TL;DR: Is there a way to make Schur's (elegant) proof of Hilbert's inequality feel like less of a trick/miracle?
Longer version: Let me go quickly over Schur's proof to show what I mean. Actually, let me do it for Montgomery and Vaughan's generalized Hilbert inequality, since the idea is the same, and let me also change it a little, so as to have fewer sums floating around. (Perhaps I've already taken the first step towards answering my question by asking it.)
Let $\{r_i\}_{i\in I}$, $r_i$ real, $I$ an index set, be given. Our task is to bound the norm of the operator $A = (a_{i,j})_{i,j\in I}$ given by $$a_{i,j} = \frac{1}{r_i-r_j}$$ for $i\ne j$, $a_{i,i}=0$, under the assumption that $|r_i-r_j|\geq \delta$ for all distinct $i,j\in I$ and some $\delta>0$.
Write $A^2 = (b_{i,j})_{i,j\in I}$. Of course $b_{i,j} = \sum_{k\ne i,j} a_{i,k} a_{k,j}$, and so, for $i\ne j$, $$\begin{aligned}b_{i,j} &= \sum_{k\ne i,j} \frac{1}{(r_i-r_k) (r_k - r_j)} = \frac{1}{r_i-r_j} \sum_{k\ne i,j} \left(\frac{1}{r_i-r_k} + \frac{1}{r_k - r_j}\right)\\ &=\frac{1}{r_i-r_j} \left(\sum_{k\ne i} \frac{1}{r_i-r_k} + \sum_{k\ne j}\frac{1}{r_k - r_j}\right) - \frac{2}{(r_i-r_j)^2} \end{aligned}$$ (the second equality here is the tiny miracle) whereas $b_{i,i} = - \sum_k 1/(r_i-r_k)^2$. In other words, $$A^2 = J A - A J - D - S,$$ where $J$ and $D$ are diagonal matrices with $J_{i,i}=\sum_{k\ne i} 1/(r_i-r_k)$ and $D_{i,i} = \sum_{k\ne i} 1/(r_i-r_k)^2$, and $S$ is a matrix with $S_{i,j} = 1/(r_i-r_j)^2$ for $i\ne j$ and $S_{i,i}=0$.

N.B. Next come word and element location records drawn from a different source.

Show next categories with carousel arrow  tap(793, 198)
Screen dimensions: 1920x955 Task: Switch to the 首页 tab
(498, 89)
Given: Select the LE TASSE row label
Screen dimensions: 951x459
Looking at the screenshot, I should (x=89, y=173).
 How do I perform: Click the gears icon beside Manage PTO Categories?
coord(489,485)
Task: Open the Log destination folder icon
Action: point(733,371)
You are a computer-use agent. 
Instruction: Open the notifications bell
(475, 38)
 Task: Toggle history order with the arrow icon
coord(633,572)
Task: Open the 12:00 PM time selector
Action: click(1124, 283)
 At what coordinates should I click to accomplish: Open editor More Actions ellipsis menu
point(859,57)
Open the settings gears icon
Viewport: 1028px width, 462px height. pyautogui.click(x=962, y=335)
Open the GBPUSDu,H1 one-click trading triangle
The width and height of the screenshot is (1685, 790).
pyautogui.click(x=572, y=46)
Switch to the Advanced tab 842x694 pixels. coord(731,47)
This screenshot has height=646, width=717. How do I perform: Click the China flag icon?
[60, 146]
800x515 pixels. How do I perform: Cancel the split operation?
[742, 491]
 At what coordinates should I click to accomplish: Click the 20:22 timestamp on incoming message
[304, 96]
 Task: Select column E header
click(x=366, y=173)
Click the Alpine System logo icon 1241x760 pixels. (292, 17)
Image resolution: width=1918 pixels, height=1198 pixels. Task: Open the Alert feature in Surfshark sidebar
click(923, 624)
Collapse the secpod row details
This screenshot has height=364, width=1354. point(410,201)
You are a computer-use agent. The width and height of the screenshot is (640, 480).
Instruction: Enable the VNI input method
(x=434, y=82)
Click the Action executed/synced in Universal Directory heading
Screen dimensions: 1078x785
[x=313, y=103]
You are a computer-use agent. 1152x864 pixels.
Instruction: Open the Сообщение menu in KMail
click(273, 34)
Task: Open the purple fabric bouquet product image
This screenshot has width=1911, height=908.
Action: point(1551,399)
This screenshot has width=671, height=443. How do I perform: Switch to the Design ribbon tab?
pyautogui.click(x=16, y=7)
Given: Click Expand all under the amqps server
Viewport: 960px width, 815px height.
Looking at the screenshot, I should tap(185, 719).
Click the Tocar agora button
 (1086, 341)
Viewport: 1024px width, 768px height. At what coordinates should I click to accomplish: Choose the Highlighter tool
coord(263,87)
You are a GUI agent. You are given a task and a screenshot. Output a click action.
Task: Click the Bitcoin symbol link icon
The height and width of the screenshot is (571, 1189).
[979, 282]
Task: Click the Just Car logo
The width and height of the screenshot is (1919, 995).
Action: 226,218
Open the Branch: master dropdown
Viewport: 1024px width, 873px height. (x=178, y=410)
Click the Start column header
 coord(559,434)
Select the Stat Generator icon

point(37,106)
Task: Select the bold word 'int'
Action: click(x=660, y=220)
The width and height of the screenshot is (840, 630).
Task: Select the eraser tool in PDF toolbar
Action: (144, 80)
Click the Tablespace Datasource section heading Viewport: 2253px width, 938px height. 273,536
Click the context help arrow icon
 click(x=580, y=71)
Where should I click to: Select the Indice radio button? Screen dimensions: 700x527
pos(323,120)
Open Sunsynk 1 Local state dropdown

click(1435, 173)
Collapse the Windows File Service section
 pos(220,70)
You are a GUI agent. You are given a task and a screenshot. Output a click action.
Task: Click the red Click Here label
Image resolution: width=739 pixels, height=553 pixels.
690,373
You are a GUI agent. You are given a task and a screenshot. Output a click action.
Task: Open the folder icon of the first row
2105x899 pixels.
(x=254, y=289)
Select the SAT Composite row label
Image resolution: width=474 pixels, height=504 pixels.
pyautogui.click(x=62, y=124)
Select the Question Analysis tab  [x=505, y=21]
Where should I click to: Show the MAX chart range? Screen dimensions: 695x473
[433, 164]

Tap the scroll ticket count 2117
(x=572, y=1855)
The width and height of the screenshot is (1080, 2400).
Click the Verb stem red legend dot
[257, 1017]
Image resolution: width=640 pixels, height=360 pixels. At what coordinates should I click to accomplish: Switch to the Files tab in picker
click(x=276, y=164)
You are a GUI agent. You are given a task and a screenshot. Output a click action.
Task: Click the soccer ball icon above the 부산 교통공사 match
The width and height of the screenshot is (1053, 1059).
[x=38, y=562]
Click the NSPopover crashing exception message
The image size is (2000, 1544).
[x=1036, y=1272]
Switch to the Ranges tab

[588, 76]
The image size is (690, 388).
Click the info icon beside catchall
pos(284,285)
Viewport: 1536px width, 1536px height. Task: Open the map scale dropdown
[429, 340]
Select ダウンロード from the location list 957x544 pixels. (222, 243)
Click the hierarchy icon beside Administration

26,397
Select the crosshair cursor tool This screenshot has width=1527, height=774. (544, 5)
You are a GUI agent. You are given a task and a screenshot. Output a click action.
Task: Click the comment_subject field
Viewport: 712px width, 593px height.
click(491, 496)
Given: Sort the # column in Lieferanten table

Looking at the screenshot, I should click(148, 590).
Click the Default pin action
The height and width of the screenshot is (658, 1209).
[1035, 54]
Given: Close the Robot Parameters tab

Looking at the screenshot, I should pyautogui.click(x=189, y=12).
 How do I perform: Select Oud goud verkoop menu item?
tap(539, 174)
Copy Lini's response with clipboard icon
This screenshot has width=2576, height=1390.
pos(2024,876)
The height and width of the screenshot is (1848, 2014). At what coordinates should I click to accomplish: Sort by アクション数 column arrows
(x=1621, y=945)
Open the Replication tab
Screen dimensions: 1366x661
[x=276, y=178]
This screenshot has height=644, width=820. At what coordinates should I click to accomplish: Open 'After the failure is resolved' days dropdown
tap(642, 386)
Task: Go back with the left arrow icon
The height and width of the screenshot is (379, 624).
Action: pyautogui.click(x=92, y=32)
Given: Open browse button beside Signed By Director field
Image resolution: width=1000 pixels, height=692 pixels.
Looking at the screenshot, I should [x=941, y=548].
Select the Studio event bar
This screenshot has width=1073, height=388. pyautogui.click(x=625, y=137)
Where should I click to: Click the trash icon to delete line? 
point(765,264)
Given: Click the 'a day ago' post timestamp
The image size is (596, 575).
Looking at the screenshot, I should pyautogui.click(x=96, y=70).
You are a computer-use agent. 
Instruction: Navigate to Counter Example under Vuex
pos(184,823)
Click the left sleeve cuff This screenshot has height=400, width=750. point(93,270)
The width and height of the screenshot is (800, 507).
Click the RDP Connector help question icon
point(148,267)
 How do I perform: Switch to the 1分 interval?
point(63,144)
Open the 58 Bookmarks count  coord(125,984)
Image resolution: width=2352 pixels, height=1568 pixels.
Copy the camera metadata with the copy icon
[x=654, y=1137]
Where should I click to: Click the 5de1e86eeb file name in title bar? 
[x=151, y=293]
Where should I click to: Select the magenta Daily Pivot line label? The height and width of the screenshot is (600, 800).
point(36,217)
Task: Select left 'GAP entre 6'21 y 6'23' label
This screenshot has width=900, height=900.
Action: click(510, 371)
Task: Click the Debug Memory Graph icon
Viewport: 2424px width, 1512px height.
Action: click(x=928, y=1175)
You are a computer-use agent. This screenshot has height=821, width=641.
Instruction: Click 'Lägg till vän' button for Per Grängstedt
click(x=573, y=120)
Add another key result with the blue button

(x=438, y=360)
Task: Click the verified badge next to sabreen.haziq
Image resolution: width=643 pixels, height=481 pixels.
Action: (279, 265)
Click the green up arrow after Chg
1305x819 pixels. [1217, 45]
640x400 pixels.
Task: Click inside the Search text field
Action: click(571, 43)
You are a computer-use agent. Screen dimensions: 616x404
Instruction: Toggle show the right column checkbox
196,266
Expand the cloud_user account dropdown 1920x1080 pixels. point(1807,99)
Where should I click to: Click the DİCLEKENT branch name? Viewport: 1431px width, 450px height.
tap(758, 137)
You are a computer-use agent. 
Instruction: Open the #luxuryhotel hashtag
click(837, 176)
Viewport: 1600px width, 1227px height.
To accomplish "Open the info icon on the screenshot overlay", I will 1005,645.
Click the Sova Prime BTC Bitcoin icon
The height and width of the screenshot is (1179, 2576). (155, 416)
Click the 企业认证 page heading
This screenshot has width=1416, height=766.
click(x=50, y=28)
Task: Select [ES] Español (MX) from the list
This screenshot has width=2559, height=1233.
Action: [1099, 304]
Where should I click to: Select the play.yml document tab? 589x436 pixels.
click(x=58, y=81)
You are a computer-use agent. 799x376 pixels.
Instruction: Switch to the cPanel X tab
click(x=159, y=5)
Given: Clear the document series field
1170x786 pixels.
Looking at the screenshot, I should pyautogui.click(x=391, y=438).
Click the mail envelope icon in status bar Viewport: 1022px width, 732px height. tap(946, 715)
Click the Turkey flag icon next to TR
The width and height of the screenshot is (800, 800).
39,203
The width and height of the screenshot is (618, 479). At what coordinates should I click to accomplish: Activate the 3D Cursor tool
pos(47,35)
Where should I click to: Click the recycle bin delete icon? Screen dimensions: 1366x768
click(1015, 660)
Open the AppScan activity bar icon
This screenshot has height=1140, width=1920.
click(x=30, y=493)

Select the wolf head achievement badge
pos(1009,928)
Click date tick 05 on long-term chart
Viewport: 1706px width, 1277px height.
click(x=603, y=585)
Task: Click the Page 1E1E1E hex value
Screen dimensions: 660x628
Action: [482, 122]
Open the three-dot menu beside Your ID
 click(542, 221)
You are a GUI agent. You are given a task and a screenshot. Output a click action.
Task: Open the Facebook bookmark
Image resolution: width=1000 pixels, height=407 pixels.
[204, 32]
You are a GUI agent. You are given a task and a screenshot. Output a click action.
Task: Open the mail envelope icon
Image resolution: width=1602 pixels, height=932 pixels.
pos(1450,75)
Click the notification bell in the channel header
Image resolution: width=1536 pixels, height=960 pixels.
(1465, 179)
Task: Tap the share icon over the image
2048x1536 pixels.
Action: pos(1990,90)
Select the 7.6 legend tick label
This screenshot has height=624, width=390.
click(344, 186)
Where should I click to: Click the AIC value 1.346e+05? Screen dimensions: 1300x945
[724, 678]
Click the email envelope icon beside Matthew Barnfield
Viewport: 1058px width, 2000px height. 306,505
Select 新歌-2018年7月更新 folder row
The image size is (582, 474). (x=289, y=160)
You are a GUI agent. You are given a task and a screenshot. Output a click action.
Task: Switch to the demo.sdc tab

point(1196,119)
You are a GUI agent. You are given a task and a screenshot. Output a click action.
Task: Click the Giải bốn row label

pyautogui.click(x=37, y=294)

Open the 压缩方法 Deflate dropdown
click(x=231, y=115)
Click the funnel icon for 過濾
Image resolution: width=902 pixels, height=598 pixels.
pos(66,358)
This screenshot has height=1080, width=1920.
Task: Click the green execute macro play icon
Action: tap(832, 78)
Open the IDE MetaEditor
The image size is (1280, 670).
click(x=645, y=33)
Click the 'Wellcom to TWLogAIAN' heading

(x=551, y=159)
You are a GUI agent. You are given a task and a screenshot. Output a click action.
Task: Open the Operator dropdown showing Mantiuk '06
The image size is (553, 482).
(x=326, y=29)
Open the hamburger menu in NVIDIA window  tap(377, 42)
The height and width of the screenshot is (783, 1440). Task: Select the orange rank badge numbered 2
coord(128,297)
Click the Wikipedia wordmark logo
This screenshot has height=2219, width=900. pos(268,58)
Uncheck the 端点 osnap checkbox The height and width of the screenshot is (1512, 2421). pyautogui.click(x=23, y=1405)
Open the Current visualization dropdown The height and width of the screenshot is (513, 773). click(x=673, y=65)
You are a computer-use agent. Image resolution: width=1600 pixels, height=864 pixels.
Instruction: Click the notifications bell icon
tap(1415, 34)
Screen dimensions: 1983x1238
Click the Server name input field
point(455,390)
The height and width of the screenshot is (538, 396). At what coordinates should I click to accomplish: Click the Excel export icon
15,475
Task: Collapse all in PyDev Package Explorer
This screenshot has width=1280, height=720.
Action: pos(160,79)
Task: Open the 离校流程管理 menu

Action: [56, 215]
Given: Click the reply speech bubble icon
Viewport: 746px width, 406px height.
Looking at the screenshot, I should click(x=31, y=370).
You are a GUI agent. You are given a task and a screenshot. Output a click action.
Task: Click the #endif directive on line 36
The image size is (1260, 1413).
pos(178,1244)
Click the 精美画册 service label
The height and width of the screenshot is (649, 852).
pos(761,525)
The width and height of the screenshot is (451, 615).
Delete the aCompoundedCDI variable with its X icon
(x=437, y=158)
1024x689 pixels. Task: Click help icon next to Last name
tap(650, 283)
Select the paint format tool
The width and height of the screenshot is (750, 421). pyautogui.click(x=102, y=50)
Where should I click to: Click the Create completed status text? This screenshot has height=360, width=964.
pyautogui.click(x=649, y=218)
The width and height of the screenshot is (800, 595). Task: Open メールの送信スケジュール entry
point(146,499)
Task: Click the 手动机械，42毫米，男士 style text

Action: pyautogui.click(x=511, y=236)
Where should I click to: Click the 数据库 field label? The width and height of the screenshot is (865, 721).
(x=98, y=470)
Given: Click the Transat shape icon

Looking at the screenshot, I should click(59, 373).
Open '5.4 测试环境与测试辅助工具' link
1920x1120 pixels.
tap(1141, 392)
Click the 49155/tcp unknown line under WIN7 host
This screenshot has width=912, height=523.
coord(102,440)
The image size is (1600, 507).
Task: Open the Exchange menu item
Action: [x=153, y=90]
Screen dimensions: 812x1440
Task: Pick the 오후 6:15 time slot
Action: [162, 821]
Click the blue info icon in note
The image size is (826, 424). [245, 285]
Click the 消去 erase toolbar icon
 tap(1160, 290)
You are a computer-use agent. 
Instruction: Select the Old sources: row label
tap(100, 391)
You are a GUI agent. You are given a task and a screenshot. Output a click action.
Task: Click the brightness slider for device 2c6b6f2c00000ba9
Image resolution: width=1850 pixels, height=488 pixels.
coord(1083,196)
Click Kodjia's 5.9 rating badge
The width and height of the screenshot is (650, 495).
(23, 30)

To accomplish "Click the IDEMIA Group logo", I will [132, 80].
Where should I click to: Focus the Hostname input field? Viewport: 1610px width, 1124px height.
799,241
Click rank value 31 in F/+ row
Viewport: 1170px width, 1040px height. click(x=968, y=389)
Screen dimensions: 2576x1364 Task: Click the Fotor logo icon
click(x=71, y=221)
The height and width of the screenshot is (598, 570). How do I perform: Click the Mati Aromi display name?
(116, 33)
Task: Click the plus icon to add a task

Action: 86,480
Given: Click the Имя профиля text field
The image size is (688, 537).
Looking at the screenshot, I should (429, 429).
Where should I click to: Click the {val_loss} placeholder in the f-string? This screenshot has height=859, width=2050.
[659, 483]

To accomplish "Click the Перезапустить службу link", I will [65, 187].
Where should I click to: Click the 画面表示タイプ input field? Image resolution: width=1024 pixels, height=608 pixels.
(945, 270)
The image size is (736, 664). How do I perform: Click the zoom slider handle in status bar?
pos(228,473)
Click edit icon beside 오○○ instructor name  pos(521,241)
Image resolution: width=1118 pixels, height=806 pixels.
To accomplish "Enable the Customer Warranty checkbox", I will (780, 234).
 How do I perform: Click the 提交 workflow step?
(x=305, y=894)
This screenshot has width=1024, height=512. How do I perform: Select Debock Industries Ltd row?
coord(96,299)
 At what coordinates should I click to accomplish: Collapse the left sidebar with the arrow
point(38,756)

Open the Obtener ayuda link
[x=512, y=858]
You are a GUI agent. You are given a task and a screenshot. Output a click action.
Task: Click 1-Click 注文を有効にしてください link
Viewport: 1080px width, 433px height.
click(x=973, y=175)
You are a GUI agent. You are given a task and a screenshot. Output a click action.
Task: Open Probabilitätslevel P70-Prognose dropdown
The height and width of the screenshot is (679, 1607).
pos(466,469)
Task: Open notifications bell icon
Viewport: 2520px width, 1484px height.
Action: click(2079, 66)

Because $A$ is real antisymmetric, the spectral theorem holds. Hence, to bound the norm of $A$, it is enough to bound $|A v|_2/|v|_2$ for all eigenvectors $v$ of $A$. Again because $A$ is real antisymmetric, all of its eigenvalues are pure imaginary. Hence, for $v$ an eigenvector with eigenvalue $\lambda$, $$\langle v, J A v\rangle - \langle v, A J v\rangle = \lambda \langle v, J v\rangle + \langle A v, J v\rangle = (\lambda + \overline{\lambda}) \langle v, J v\rangle = 0,$$ and so $$|A v|_2^2 = -\langle v, A^2 v\rangle = \langle v, D v\rangle + \langle v, S v\rangle.$$
The norm of $D$ is clearly $\max_i |D_{i,i}| = \max_i \sum_{k\ne i} 1/(r_i-r_k)^2 \leq 2 \zeta(2)/\delta^2 = \pi^2/3 \delta^2$, whereas the norm of $S$ is $\leq \max_i \sum_j |S_{i,j}| = \max_i \sum_{j\ne i} 1/(r_i-r_j)^2\leq \pi^2/3 \delta^2$. Hence, $$|A v|_2^2 \leq \frac{\pi^2}{\delta^2} |v|_2^2$$ for any eigenvector $v$ of $A$. We conclude that the norm of $A$ is $$\leq \frac{\pi}{\delta}.$$
So, questions:
(a) Can this variant of the proof be shortened further, or made more natural?
(b) The above was closely inspired by Montgomery-Vaughan and the exposition in Iwaniec-Kowalski. I take the above may literally appear elsewhere?
(c) Are there other interesting matrices for which we have expressions such as $A^2 = J A - A J - D - S,$ with similar consequences?